The welfare fraud investigator peered in Yesenia Valenzuela’s closet. The investigator opened the laundry hamper, peeked in the bathroom, looked in the nearly empty fridge.
Valenzuela knew she had to let the visitor search her Lincoln Heights home. The county sends district attorney investigators to welfare applicants’ homes to look for inconsistencies — like men’s clothing for someone claiming to be a single mom — and to make sure their children live there.
Applicants don’t have to agree to the home visit, supporters of the anti-fraud program say. But if applicants turn the investigators away, they can’t get the benefits.
That wasn’t an option for Valenzuela. The 28-year-old said she needed the help. She’d injured her back in 2007 and lost her job at Walmart. She and her children were sleeping on a mattress on the floor. So the investigator came and searched. Valenzuela was approved for the aid from CalWORKs, the county’s welfare for families program.
This is San Diego County’s controversial Project 100%, a key piece of its approach to social welfare programs.
The program has come under fire over the last decade, sparking a class action lawsuit and a national debate about constitutional privacy rights.

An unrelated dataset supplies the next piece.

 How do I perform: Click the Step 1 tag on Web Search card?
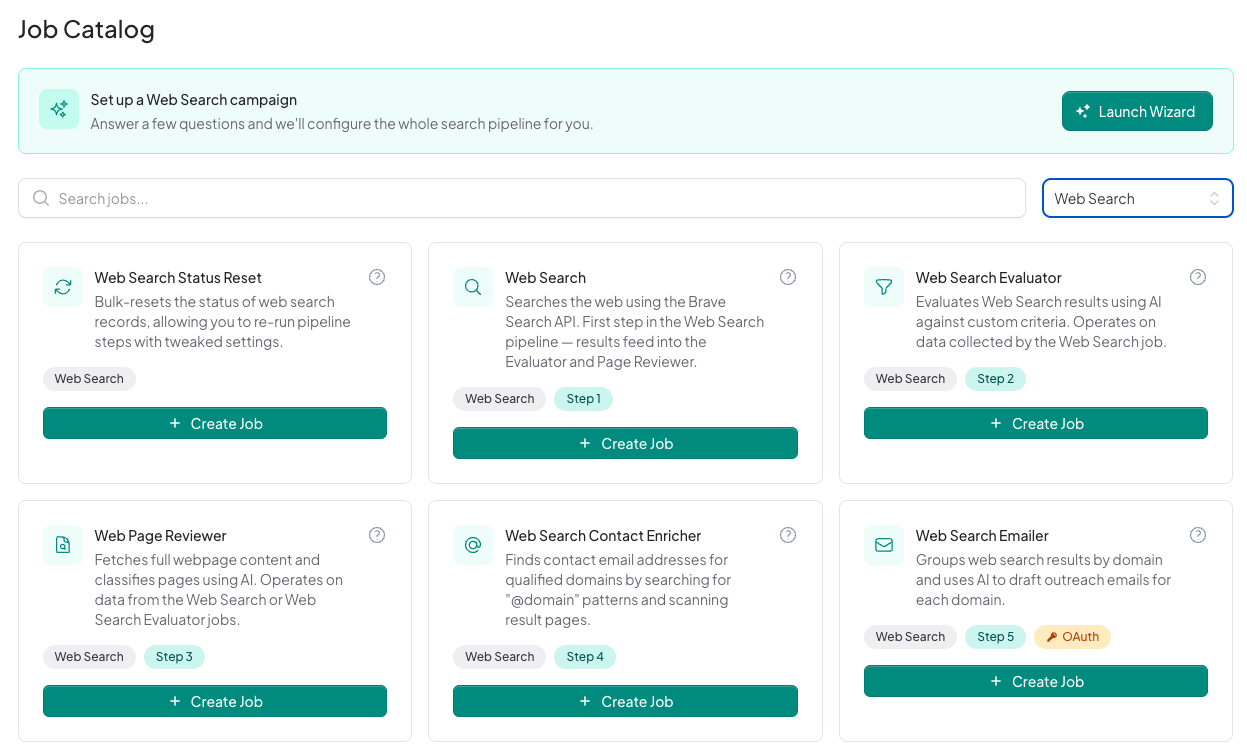[583, 399]
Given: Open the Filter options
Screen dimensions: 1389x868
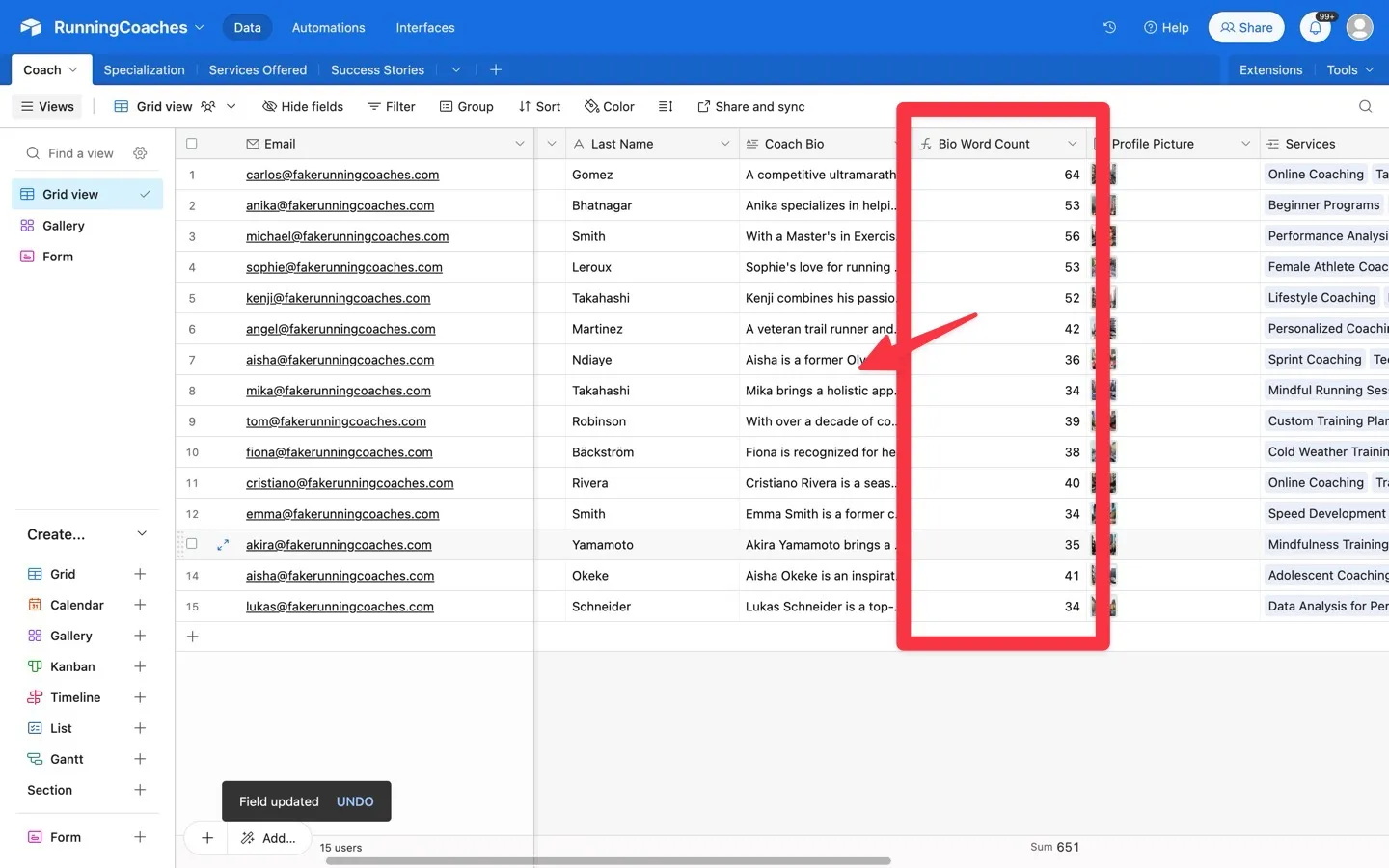Looking at the screenshot, I should [x=391, y=106].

Backed by the American Civil Liberties Union, a group of local residents sued the county in 2000, claiming the searches tread on their privacy rights just because they were poor.
The program survived the court challenge, but the appeals court judge writing for the minority in the case called the county’s program “an assault on our country’s poor.”
“California’s fifty-seven other counties do not have programs in place that go as far as San Diego’s Project 100%,” Judge Harry Pregerson wrote in his 2007 dissent, “but this ruling will surely set the new standard.”
Project 100% drew national attention to San Diego County’s policies.
The appeals court “effectively informed those on welfare that their homes are not as sacred as those belonging to the rest of the citizenry,” the Harvard Law Review said.
A house editorial from The New York Times argued that the case signaled a loss of privacy rights.
“When the government is allowed to show up unannounced without a warrant and search people’s homes, it is bad news for all of us,” it said.
Comedian Stephen Colbert lampooned the anti-fraud program for essentially creating an à-la-carte constitution, with barebones packages for the poor and deluxe rights for those in higher income brackets.
The majority of judges on the appeals court, however, declared the visits reasonable considering applicants are seeking direct government money.
“Moreover, the home visits are conducted with the applicant’s express consent, thus, further reducing the applicant’s expectation of privacy,” they wrote in a 2006 decision.
The program’s chief, Commander John Haley in the District Attorney’s Office, said he’s trying to heal wounds caused by the controversy. Haley said the investigators have been retrained and their policies for the home visits have been revised. The most controversial part of the program — the walk-through of the applicant’s home — is now only supposed to be used as a last resort to clear up any remaining questions about eligibility, Haley said.
“We don’t want to be seen as adversaries,” Haley said.
Some advocates say the push against fraud is just a smokescreen.
“The belief in the advocate community has always been that the Project 100% thing is not about fraud but it’s about saving money — make it more humiliating and more difficult to be on welfare so it serves as a deterrent,” said Clare Pastore, a University of Southern California law professor.
County officials said taxpayers expect them to run efficient programs.
“What we’re trying to do is keep from having any major scandal that quite honestly could be more of a threat than anything else to a program,” said Ron Roberts, county supervisor.